* [Listed entries]:
━━━━━━━━━━━━━━━━━━━━
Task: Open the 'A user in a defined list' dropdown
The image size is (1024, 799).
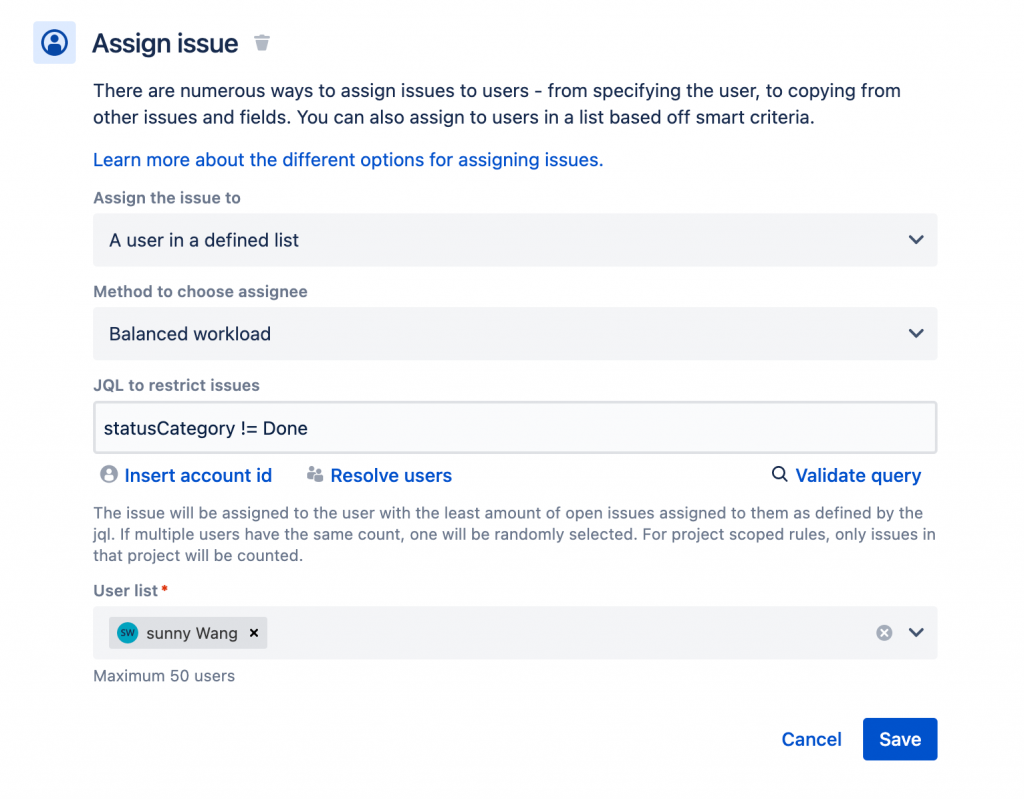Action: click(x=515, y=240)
━━━━━━━━━━━━━━━━━━━━
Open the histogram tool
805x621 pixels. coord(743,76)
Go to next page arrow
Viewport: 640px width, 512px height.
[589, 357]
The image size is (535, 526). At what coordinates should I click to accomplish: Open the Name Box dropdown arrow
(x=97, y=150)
━━━━━━━━━━━━━━━━━━━━
* [Do this]: Write out the material word for word, from the line with "Open the histogram tool" to the line with "(x=97, y=150)", including both of those lines.

* [Correct result]:
Open the histogram tool
805x621 pixels. coord(743,76)
Go to next page arrow
Viewport: 640px width, 512px height.
[589, 357]
The image size is (535, 526). At what coordinates should I click to accomplish: Open the Name Box dropdown arrow
(x=97, y=150)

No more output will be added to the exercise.